ABOUT THIS EXERCISE: Each record below should be set down exactly.

TASK DATA:
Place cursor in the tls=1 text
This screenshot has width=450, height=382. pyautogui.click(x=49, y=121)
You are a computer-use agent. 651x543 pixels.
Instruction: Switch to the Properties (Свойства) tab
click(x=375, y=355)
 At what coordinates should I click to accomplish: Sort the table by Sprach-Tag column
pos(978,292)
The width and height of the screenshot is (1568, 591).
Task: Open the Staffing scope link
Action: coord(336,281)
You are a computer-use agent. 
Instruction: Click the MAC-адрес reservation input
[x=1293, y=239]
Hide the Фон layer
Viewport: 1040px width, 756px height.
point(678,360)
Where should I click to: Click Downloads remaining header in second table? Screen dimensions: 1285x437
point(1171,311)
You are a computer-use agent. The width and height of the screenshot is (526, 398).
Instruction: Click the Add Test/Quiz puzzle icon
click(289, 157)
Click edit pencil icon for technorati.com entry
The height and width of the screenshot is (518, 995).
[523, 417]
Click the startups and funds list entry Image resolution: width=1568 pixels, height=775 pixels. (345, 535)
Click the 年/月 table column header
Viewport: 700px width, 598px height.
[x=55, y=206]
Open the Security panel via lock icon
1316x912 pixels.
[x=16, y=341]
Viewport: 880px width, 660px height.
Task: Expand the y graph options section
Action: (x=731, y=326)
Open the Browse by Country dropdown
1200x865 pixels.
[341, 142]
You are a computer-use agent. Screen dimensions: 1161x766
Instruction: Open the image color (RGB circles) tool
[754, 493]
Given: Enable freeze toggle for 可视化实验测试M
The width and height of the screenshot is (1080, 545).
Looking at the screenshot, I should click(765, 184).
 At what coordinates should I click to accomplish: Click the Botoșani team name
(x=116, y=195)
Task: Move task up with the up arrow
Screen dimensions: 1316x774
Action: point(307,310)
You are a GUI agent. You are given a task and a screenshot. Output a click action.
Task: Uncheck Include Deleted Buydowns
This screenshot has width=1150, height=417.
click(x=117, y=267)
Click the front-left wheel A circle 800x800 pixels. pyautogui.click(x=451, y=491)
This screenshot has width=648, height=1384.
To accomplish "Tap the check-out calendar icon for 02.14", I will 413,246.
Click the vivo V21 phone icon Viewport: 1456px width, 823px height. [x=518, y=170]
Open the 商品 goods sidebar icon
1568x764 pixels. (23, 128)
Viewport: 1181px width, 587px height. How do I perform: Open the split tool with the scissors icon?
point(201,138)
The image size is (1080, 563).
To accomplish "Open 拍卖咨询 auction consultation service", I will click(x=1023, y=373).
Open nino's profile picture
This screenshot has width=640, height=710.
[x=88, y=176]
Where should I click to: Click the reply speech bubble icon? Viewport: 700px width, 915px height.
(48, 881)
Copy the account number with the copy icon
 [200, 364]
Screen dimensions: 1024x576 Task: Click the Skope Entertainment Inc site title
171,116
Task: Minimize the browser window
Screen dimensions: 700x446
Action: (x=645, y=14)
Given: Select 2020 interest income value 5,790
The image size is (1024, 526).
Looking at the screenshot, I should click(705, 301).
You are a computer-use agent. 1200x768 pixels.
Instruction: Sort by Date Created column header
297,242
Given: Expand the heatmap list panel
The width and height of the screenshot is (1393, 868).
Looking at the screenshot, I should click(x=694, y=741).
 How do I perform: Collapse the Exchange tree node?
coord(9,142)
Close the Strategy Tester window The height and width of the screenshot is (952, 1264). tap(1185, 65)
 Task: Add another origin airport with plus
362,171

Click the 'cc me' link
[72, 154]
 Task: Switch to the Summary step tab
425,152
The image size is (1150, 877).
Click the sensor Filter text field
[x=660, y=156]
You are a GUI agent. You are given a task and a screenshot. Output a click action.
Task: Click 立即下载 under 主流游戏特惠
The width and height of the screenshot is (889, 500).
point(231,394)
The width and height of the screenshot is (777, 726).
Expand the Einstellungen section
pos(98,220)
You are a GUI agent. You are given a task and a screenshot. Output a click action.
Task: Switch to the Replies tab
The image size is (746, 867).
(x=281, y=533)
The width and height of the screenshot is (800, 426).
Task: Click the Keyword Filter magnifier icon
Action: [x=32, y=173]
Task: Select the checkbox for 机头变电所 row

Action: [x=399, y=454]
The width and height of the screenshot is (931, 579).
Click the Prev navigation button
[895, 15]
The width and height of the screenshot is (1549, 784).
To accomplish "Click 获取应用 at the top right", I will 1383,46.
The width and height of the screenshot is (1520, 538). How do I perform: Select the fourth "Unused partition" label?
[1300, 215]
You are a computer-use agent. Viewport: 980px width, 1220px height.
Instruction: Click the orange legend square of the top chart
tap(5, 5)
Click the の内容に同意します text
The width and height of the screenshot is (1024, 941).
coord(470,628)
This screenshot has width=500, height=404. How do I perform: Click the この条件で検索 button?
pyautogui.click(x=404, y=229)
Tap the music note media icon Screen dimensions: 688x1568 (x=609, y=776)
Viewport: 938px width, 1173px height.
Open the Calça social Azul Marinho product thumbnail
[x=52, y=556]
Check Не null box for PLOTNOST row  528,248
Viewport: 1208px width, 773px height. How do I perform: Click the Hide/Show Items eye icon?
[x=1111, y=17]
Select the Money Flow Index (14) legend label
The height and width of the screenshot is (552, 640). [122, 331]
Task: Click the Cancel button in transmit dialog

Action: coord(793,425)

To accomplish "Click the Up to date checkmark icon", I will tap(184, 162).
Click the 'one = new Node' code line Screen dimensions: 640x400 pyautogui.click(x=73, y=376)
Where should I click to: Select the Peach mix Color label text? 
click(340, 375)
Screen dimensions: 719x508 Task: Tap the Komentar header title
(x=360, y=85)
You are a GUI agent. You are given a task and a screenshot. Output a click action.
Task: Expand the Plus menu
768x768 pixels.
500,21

ANSWER FOR THIS EXERCISE:
Place cursor in the tls=1 text
This screenshot has width=450, height=382. pyautogui.click(x=49, y=121)
You are a computer-use agent. 651x543 pixels.
Instruction: Switch to the Properties (Свойства) tab
click(x=375, y=355)
 At what coordinates should I click to accomplish: Sort the table by Sprach-Tag column
pos(978,292)
The width and height of the screenshot is (1568, 591).
Task: Open the Staffing scope link
Action: coord(336,281)
You are a computer-use agent. 
Instruction: Click the MAC-адрес reservation input
[x=1293, y=239]
Hide the Фон layer
Viewport: 1040px width, 756px height.
point(678,360)
Where should I click to: Click Downloads remaining header in second table? Screen dimensions: 1285x437
point(1171,311)
You are a computer-use agent. The width and height of the screenshot is (526, 398).
Instruction: Click the Add Test/Quiz puzzle icon
click(289, 157)
Click edit pencil icon for technorati.com entry
The height and width of the screenshot is (518, 995).
[523, 417]
Click the startups and funds list entry Image resolution: width=1568 pixels, height=775 pixels. (345, 535)
Click the 年/月 table column header
Viewport: 700px width, 598px height.
[x=55, y=206]
Open the Security panel via lock icon
1316x912 pixels.
[x=16, y=341]
Viewport: 880px width, 660px height.
Task: Expand the y graph options section
Action: (x=731, y=326)
Open the Browse by Country dropdown
1200x865 pixels.
[341, 142]
You are a computer-use agent. Screen dimensions: 1161x766
Instruction: Open the image color (RGB circles) tool
[754, 493]
Given: Enable freeze toggle for 可视化实验测试M
The width and height of the screenshot is (1080, 545).
Looking at the screenshot, I should click(765, 184).
 At what coordinates should I click to accomplish: Click the Botoșani team name
(x=116, y=195)
Task: Move task up with the up arrow
Screen dimensions: 1316x774
Action: point(307,310)
You are a GUI agent. You are given a task and a screenshot. Output a click action.
Task: Uncheck Include Deleted Buydowns
This screenshot has width=1150, height=417.
click(x=117, y=267)
Click the front-left wheel A circle 800x800 pixels. pyautogui.click(x=451, y=491)
This screenshot has width=648, height=1384.
To accomplish "Tap the check-out calendar icon for 02.14", I will 413,246.
Click the vivo V21 phone icon Viewport: 1456px width, 823px height. [x=518, y=170]
Open the 商品 goods sidebar icon
1568x764 pixels. (23, 128)
Viewport: 1181px width, 587px height. How do I perform: Open the split tool with the scissors icon?
point(201,138)
The image size is (1080, 563).
To accomplish "Open 拍卖咨询 auction consultation service", I will click(x=1023, y=373).
Open nino's profile picture
This screenshot has width=640, height=710.
[x=88, y=176]
Where should I click to: Click the reply speech bubble icon? Viewport: 700px width, 915px height.
(48, 881)
Copy the account number with the copy icon
 [200, 364]
Screen dimensions: 1024x576 Task: Click the Skope Entertainment Inc site title
171,116
Task: Minimize the browser window
Screen dimensions: 700x446
Action: (x=645, y=14)
Given: Select 2020 interest income value 5,790
The image size is (1024, 526).
Looking at the screenshot, I should click(705, 301).
You are a computer-use agent. 1200x768 pixels.
Instruction: Sort by Date Created column header
297,242
Given: Expand the heatmap list panel
The width and height of the screenshot is (1393, 868).
Looking at the screenshot, I should click(x=694, y=741).
 How do I perform: Collapse the Exchange tree node?
coord(9,142)
Close the Strategy Tester window The height and width of the screenshot is (952, 1264). tap(1185, 65)
 Task: Add another origin airport with plus
362,171

Click the 'cc me' link
[72, 154]
 Task: Switch to the Summary step tab
425,152
The image size is (1150, 877).
Click the sensor Filter text field
[x=660, y=156]
You are a GUI agent. You are given a task and a screenshot. Output a click action.
Task: Click 立即下载 under 主流游戏特惠
The width and height of the screenshot is (889, 500).
point(231,394)
The width and height of the screenshot is (777, 726).
Expand the Einstellungen section
pos(98,220)
You are a GUI agent. You are given a task and a screenshot. Output a click action.
Task: Switch to the Replies tab
The image size is (746, 867).
(x=281, y=533)
The width and height of the screenshot is (800, 426).
Task: Click the Keyword Filter magnifier icon
Action: [x=32, y=173]
Task: Select the checkbox for 机头变电所 row

Action: [x=399, y=454]
The width and height of the screenshot is (931, 579).
Click the Prev navigation button
[895, 15]
The width and height of the screenshot is (1549, 784).
To accomplish "Click 获取应用 at the top right", I will 1383,46.
The width and height of the screenshot is (1520, 538). How do I perform: Select the fourth "Unused partition" label?
[1300, 215]
You are a computer-use agent. Viewport: 980px width, 1220px height.
Instruction: Click the orange legend square of the top chart
tap(5, 5)
Click the の内容に同意します text
The width and height of the screenshot is (1024, 941).
coord(470,628)
This screenshot has width=500, height=404. How do I perform: Click the この条件で検索 button?
pyautogui.click(x=404, y=229)
Tap the music note media icon Screen dimensions: 688x1568 (x=609, y=776)
Viewport: 938px width, 1173px height.
Open the Calça social Azul Marinho product thumbnail
[x=52, y=556]
Check Не null box for PLOTNOST row  528,248
Viewport: 1208px width, 773px height. How do I perform: Click the Hide/Show Items eye icon?
[x=1111, y=17]
Select the Money Flow Index (14) legend label
The height and width of the screenshot is (552, 640). [122, 331]
Task: Click the Cancel button in transmit dialog

Action: coord(793,425)

To accomplish "Click the Up to date checkmark icon", I will tap(184, 162).
Click the 'one = new Node' code line Screen dimensions: 640x400 pyautogui.click(x=73, y=376)
Where should I click to: Select the Peach mix Color label text? 
click(340, 375)
Screen dimensions: 719x508 Task: Tap the Komentar header title
(x=360, y=85)
You are a GUI agent. You are given a task and a screenshot. Output a click action.
Task: Expand the Plus menu
768x768 pixels.
500,21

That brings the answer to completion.